Theology instructor finds peace in the long run
By Mark Heller
GCU News Bureau
Thanks to a bad back, a freebie and his pre-dawn alarm, Dr. Gary Osmundsen needed only two years of pounding pavement to earn a spot in the Boston Marathon.
The storied race will be run for the 121st time Monday, and the College of Theology instructor at Grand Canyon University won’t be there this time – instead, he’ll be keeping an eye on how friends are doing while he teaches classes and advises students. But on April 16, 2018, the power lifter-turned-triathlete-turned-runner will be one of the world’s 30,000 wearing a bib at the starting line.
A two-year transformation from weightlifting to various triathlons and toward distance running culminated earlier this spring when Osmundsen qualified for Boston in his first-ever full marathon attempt. Although it’s hardly a guarantee of acceptance into Boston, he beat the necessary 3-hour, 15-minute qualifying mark for his age group (40-44 years old) and earned a spot in next spring’s 26.2-mile grind.
It’ll be worth the expenses.
“It’s humbled me, showed my limits and how much faster others are and things that are beyond my control,” he said of running.
Until his late 30s, Osmundsen was into lifting heavy weights, but as he approached 40 his back suffered, as did his golf game. His brother and sister did triathlons, and, yearning for a way to keep his back healthier, Osmundsen ditched the weights for running and swimming to improve his cardio.
He lost 40 pounds and signed up for a YMCA triathlon in Oklahoma in 2013. He labored at times but got through it in one piece and felt the training (and losing weight) helped his fitness, golf game and especially his back.
A few months later, a friend from his church had a free invitation to a local half-marathon after another person signed up but couldn’t attend. Osmundsen hadn’t run more than 10 miles in his life, but he trained and was hooked.

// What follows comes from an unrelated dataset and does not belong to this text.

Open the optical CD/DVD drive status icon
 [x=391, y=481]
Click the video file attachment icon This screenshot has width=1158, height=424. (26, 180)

He moved the family – his wife and three children – from Oklahoma to Arizona in November 2015 to teach at GCU. In March 2016 he ran the Hippity Hop Marathon in Peoria at a 7-minute, 11-second average per mile.
“I was like, ‘Whoa,’” he said.
He trained for six weeks with friends and family on the East Coast during the summer of 2016, then did the Rock n’ Roll half-marathon last January in one hour, 25 minutes, a 6:33 per-mile pace.
“That said I could do it and put in the miles,” he said. “It confirmed my confidence even more.”
Validation came in his first and only race he needed to earn a spot in Boston: the BMO Harris Bank Mesa-Phx Marathon, when he qualified with a few minutes to spare.
Osmundsen, who gets up at 5 a.m. daily to swim and/or bike for 60-90 minutes and also does a weekly run of 15-20 miles, found that running helps him better understand “how faith is having confidence and trust in something one lacks conclusive or immediate evidence for.”
His newfound confidence stems from a belief in his ability (and, subsequently, the results), trust in his training, advice from experts and friends, “and that God will take care of the things out of his control.” It’s a discipline that helps his other disciplines.
“I see racing as a sport, and sports can, when done well, cultivate some important virtues in the pursuit of character transformation,” he said. “Sports can produce either vicious or virtuous character. But when done with the right perspective, virtues like perseverance, humility, courage and theological ones like faith and hope can be cultivated and strengthened.”